Edit: (ie, Fantasy other than paranormal romance!)

Posted on Jul 5, 2011 6:32:32 PM PDT
Ann says:
Marion Zimmer Bradley's Darkover series is stylistically similar to Mercedes Lackey & Lynn Flewelling (who are other favorites of mine). Some of the characters are gay or lesbian and others are straight. Their love is part of the plot, but generally not central to the story as these are adventures not romances. I can't remember specifically which books feature GL characters as not all do. Generally any of the books about the "Free Amazons" will have more of these themes, but you might want to read the series in order. BTW the first book Darkover Landfall (Darkover) is more sci fi. The next book Stormqueen! (Darkover, Age of Chaos: Bk. 2) is the start of the fantasy books. Neither is available in Kindle version so far as I noticed.

Posted on Jul 5, 2011 8:47:19 PM PDT
I Googled it and someone on Amazon seems to have created a list: I can recommend the Tanya Huff Smoke trilogy, but it doesn't look like the first book is on Kindle. You also may want to take Welcome to Bordertown which is a great fantasy anthology. There are many characters there that are GLBTQ. Here's the description:

Bordertown: a city on the border between our human world and the elfin realm. Runaway teens come from both sides of the border to find adventure, to find themselves. Elves play in rock bands and race down the street on spell-powered motorbikes. Human kids recreate themselves in the squats and clubs and artists' studios of Soho. Terri Windling's original Bordertown series was the forerunner of today's urban fantasy, introducing authors that included Charles de Lint, Will Shetterly, Emma Bull, and Ellen Kushner. In this volume of all-new work (including a 15-page graphic story), the original writers are now joined by the generation that grew up dreaming of Bordertown, including acclaimed authors Holly Black, Cassandra Clare, Cory Doctorow, Neil Gaiman, Catherynne M. Valente, and many more. They all meet here on the streets of Bordertown in more than twenty new interconnected songs, poems, and stories.

## WORK TO DO
Update the excerpt starting at "Edit: (ie, Fantasy" and ending at "as I noticed.", changing "sci fi" to "science fiction". The listing is not needed for this work.

## DATASET CONTENT

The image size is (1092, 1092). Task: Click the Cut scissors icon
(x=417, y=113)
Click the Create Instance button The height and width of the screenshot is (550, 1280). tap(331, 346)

## SOLUTION BELOW
Edit: (ie, Fantasy other than paranormal romance!)

Posted on Jul 5, 2011 6:32:32 PM PDT
Ann says:
Marion Zimmer Bradley's Darkover series is stylistically similar to Mercedes Lackey & Lynn Flewelling (who are other favorites of mine). Some of the characters are gay or lesbian and others are straight. Their love is part of the plot, but generally not central to the story as these are adventures not romances. I can't remember specifically which books feature GL characters as not all do. Generally any of the books about the "Free Amazons" will have more of these themes, but you might want to read the series in order. BTW the first book Darkover Landfall (Darkover) is more science fiction. The next book Stormqueen! (Darkover, Age of Chaos: Bk. 2) is the start of the fantasy books. Neither is available in Kindle version so far as I noticed.